■ Dataset entries:
<<<<

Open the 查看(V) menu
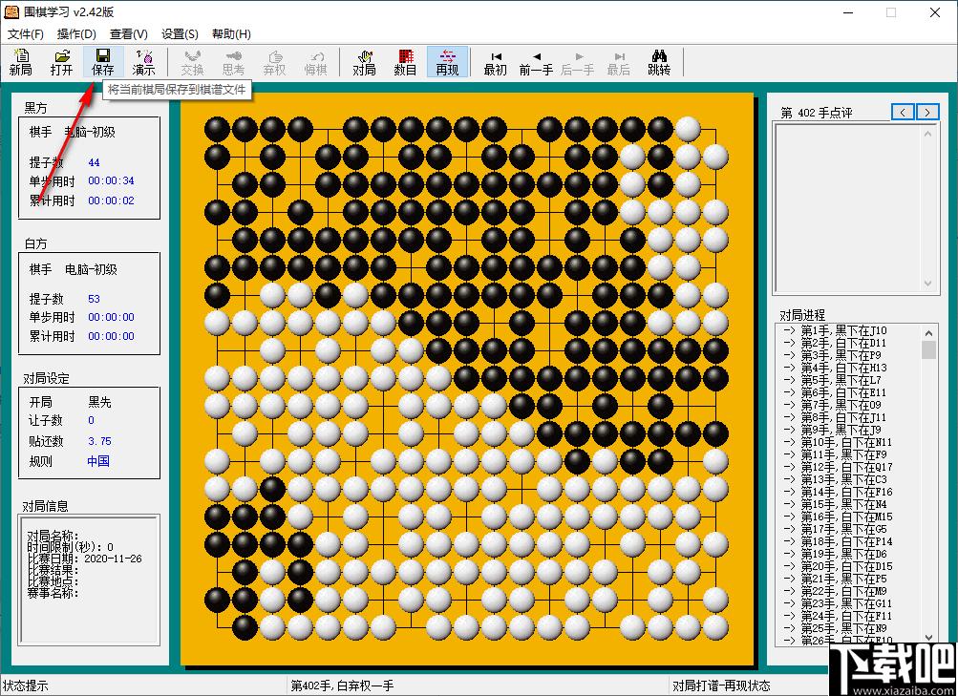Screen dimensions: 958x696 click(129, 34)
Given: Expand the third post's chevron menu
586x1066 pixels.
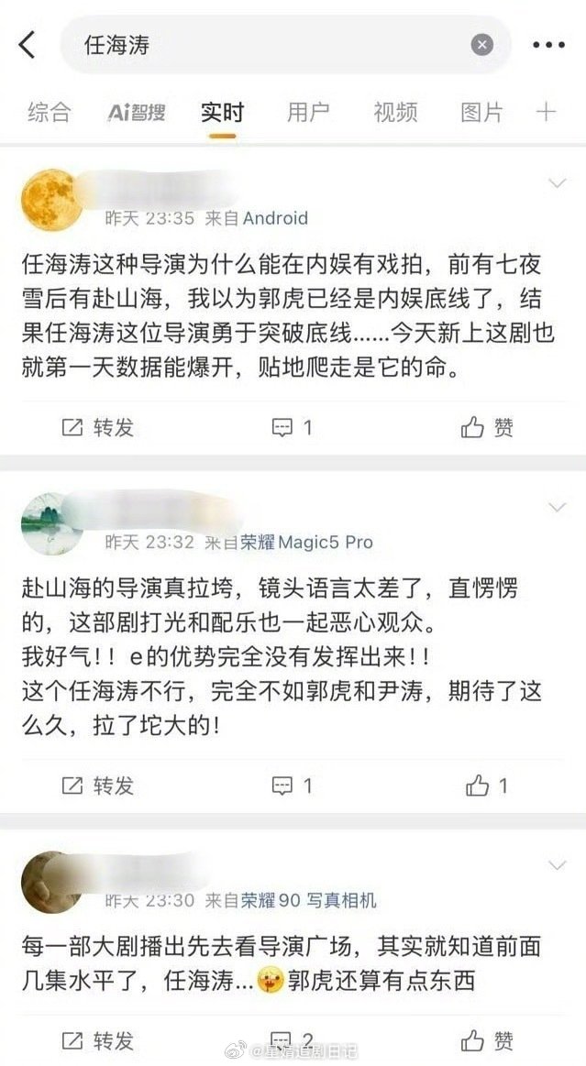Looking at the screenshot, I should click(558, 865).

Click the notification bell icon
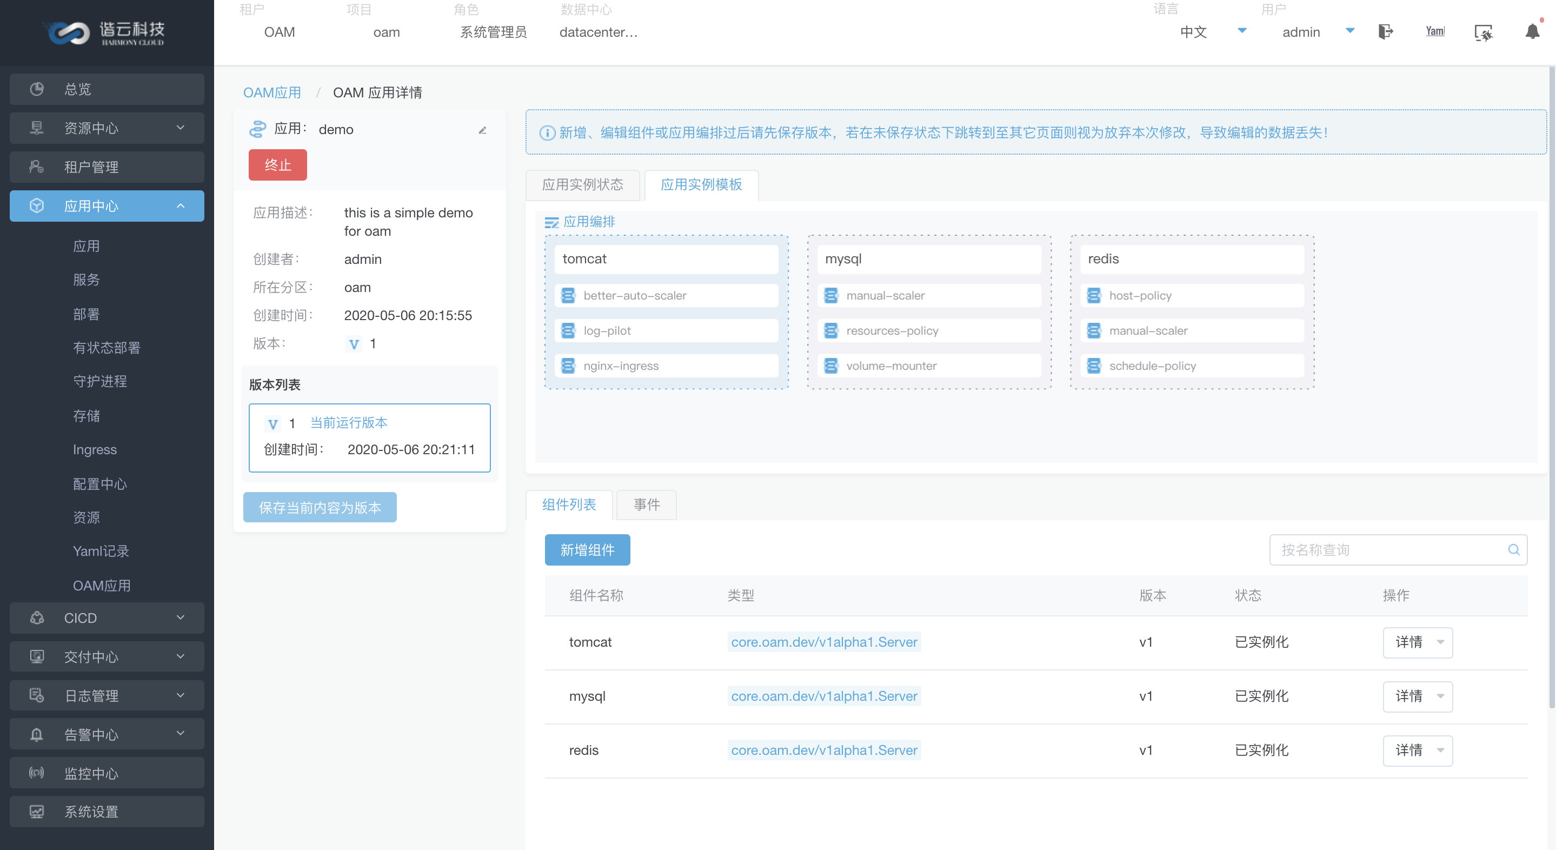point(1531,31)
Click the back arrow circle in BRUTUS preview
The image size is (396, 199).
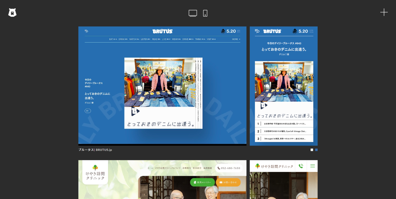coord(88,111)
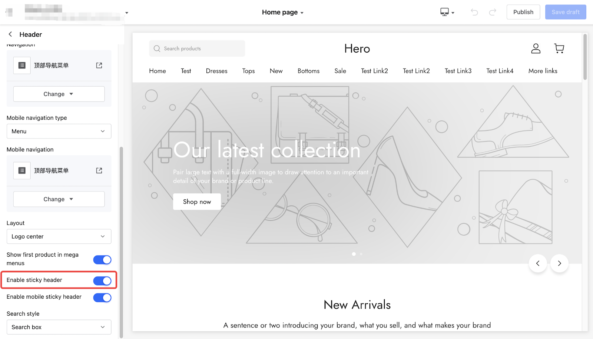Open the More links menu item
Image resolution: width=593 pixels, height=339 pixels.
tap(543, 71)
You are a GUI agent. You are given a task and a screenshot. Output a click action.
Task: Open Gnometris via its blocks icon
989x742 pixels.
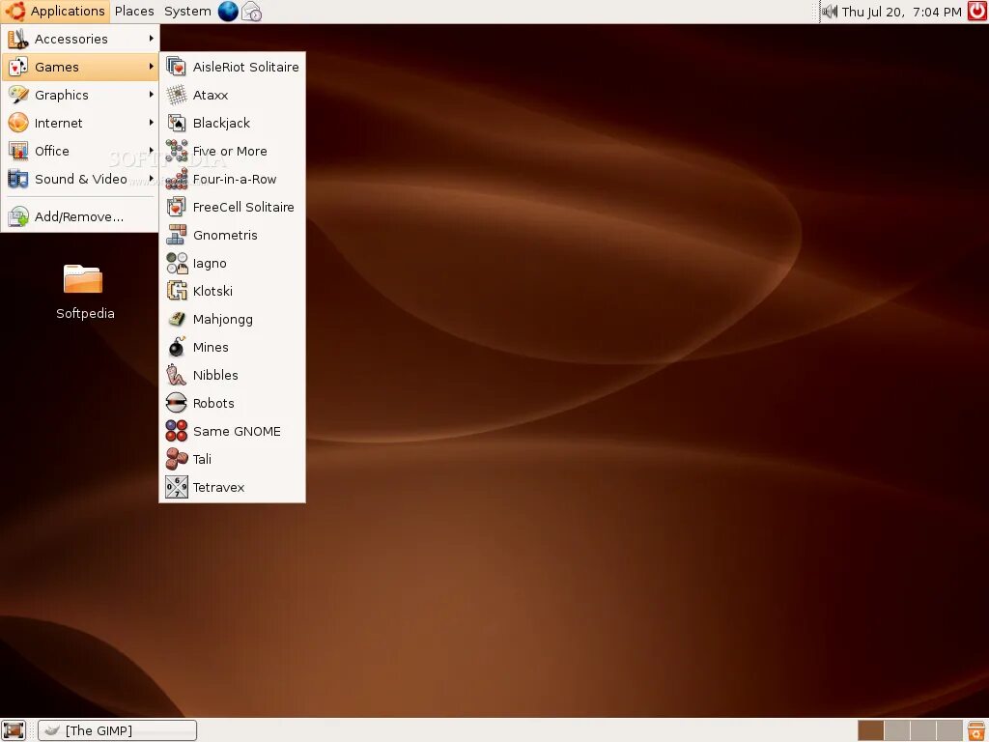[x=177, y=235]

>>>>

■ Task instructions:
From the first line to the last, repeat the records above exactly, leaving out the pictures.

■ Solved exercise:
Open the 查看(V) menu
Screen dimensions: 958x696 click(129, 34)
Given: Expand the third post's chevron menu
586x1066 pixels.
Looking at the screenshot, I should click(558, 865).

Click the notification bell icon
point(1531,31)
Click the back arrow circle in BRUTUS preview
The image size is (396, 199).
coord(88,111)
Open the More links menu item
Image resolution: width=593 pixels, height=339 pixels.
tap(543, 71)
You are a GUI agent. You are given a task and a screenshot. Output a click action.
Task: Open Gnometris via its blocks icon
989x742 pixels.
[x=177, y=235]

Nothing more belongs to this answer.